- Evolution of the global economic growth rate
- Development of service-related activities to improve profitability levels
- Ability for (road) transport companies to pass rising fuel prices on to customers
- Soaring environmental constraints impacting transport companies’ margin growth
Global trade recovery is meant to boost the growth in transportation activity
World trade growth appears to be the main driver for transportation of any kind whatsoever, although the requirements of people transportation strongly differ from these of goods transportation. In volume terms, world trade growth amounted to +4.3% on a yearly average in 2017 while it amounted to half as much as +2.1% in 2016. The good news is that we expect the global trade growth to hit +3.9% in 2018, in other words a supportive background for the second consecutive year despite a poor outlook across the Middle East.

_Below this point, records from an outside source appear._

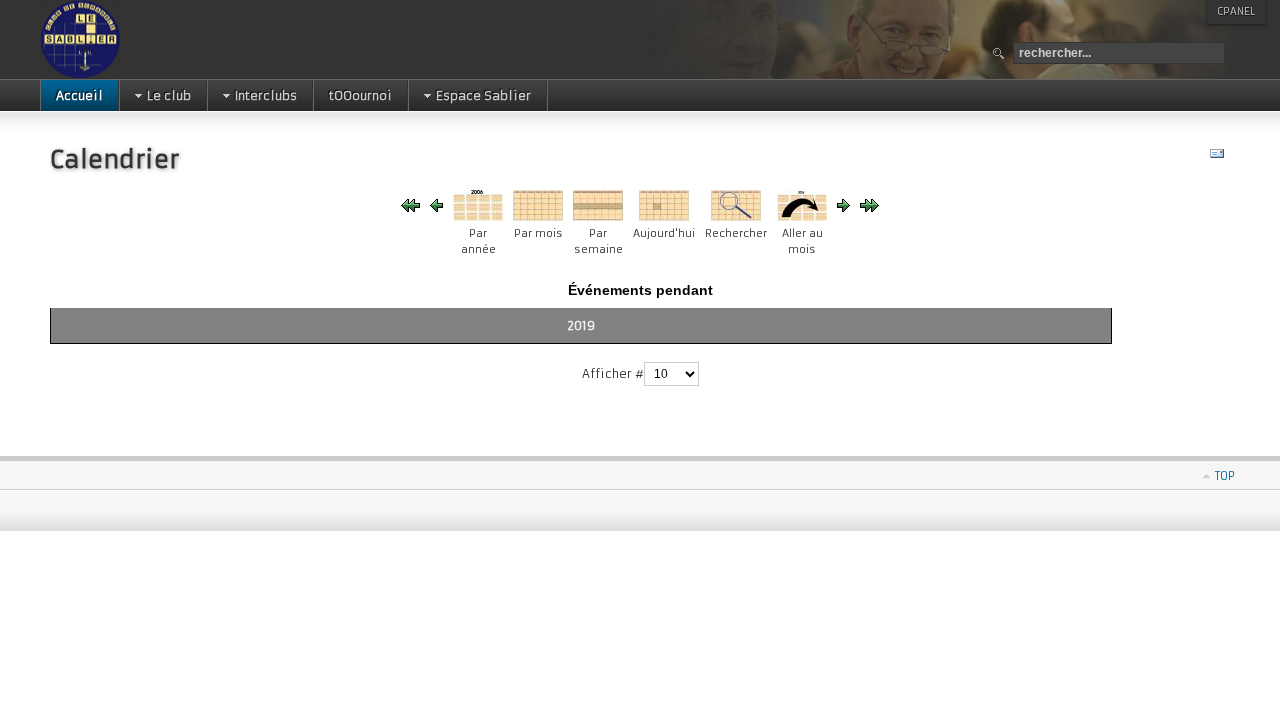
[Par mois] (538, 216)
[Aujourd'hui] (664, 216)
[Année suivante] (843, 207)
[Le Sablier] (143, 39)
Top (1225, 476)
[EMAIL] (1219, 157)
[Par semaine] (598, 216)
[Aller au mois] (802, 216)
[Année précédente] (410, 207)
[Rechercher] (736, 216)
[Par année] (478, 216)
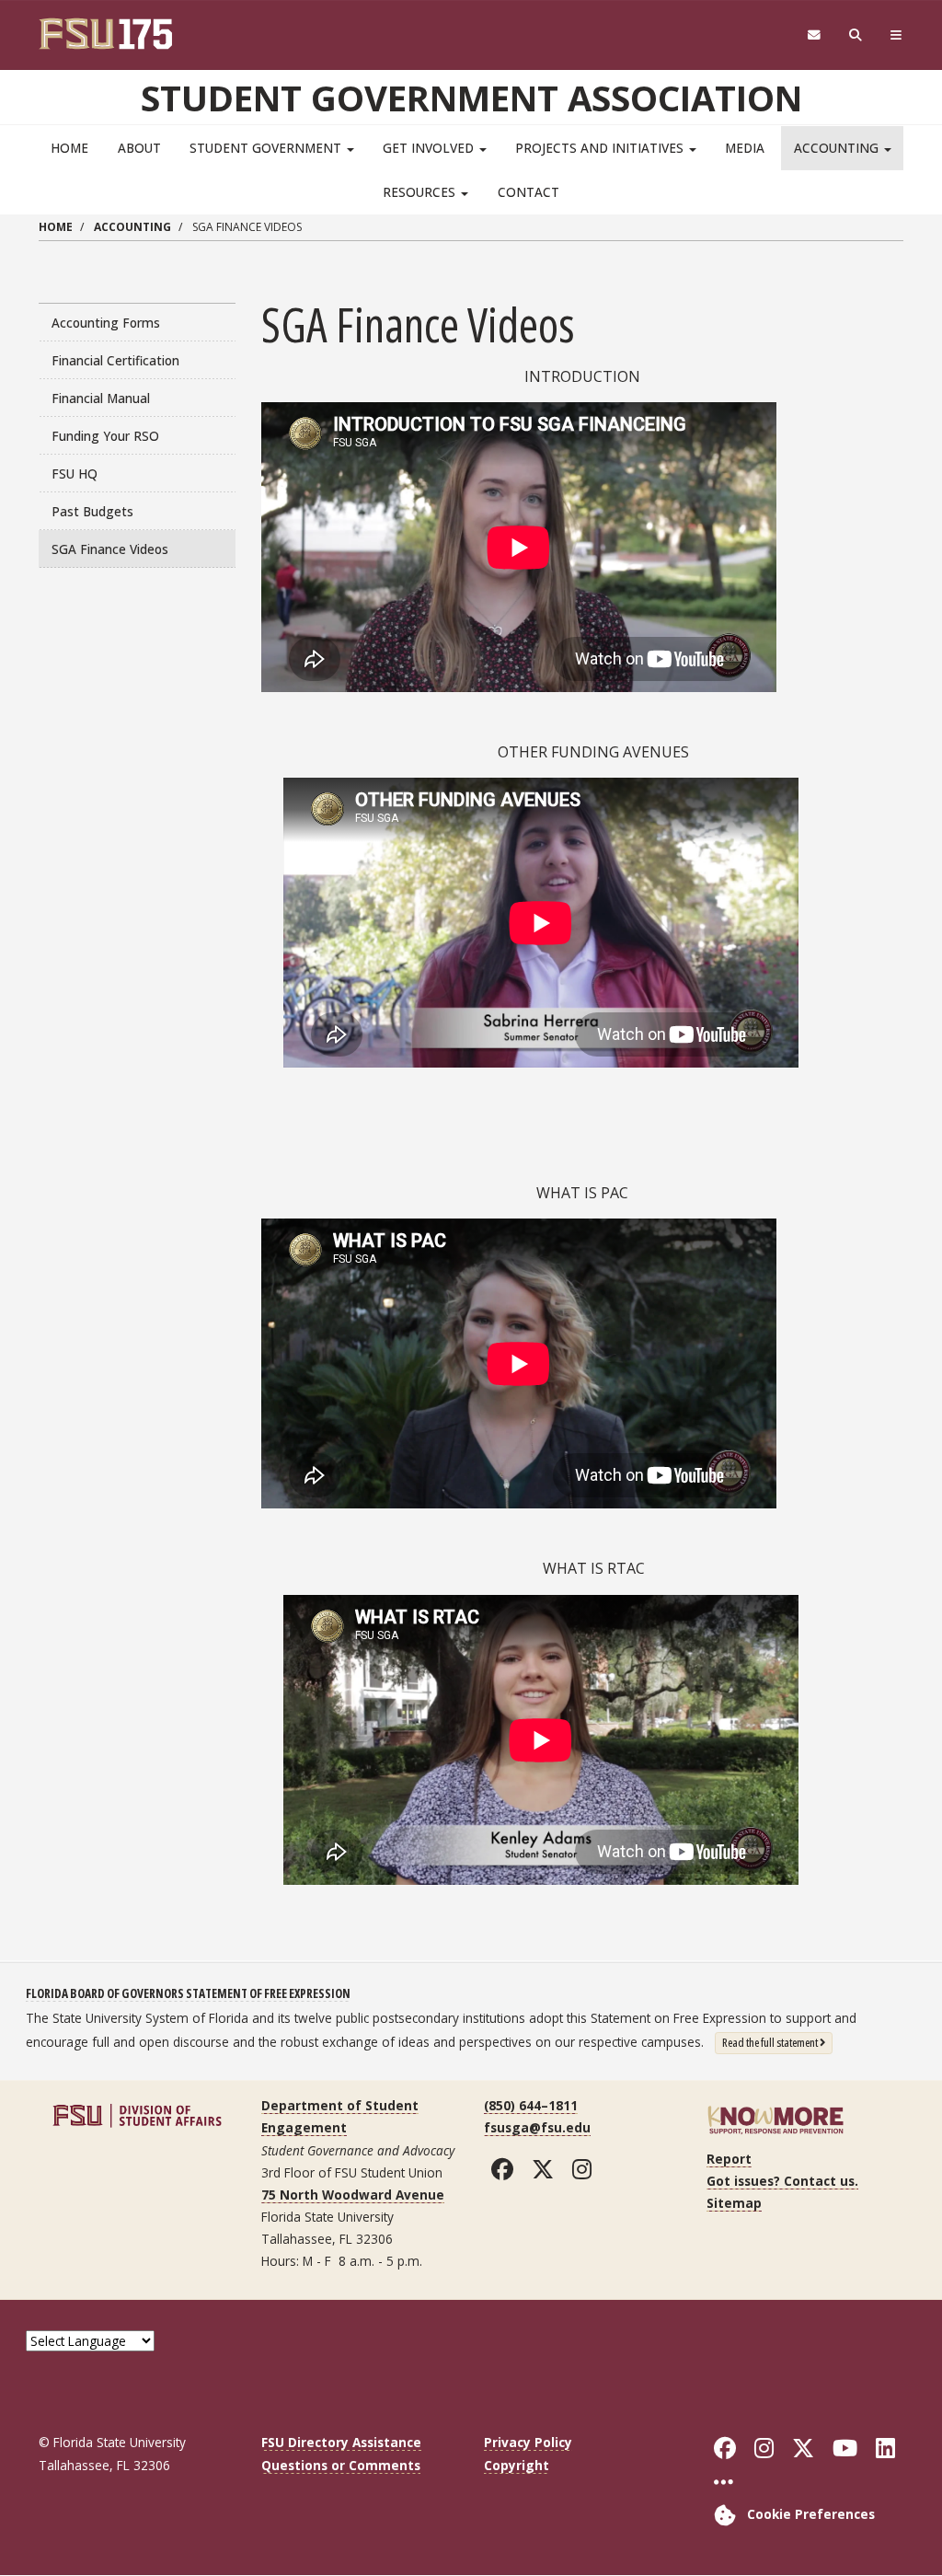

Because of its flexibility, road transport is usually used to carry goods nationwide and takes the lion’s share (around 70%) of the transportation market as a whole. However, trucking companies have to pay attention to higher costs associated with retaining truck drivers and rising fuel prices that might cut margins eventually. The bigger the country, the most favored rail transport is. So railroad traffic shall profit from same uptrends as road transport, in addition to soaring demand in raw materials across America and Eurasia. Air transport enjoys the surge in air passenger travel even if some big players start complaining about low-cost airlines’ fierce (and new) competition over long-haul routes. The better outlook for maritime transport has still to contend with slack capacity, rising fuel costs and tighter regulations to ensure margin increases.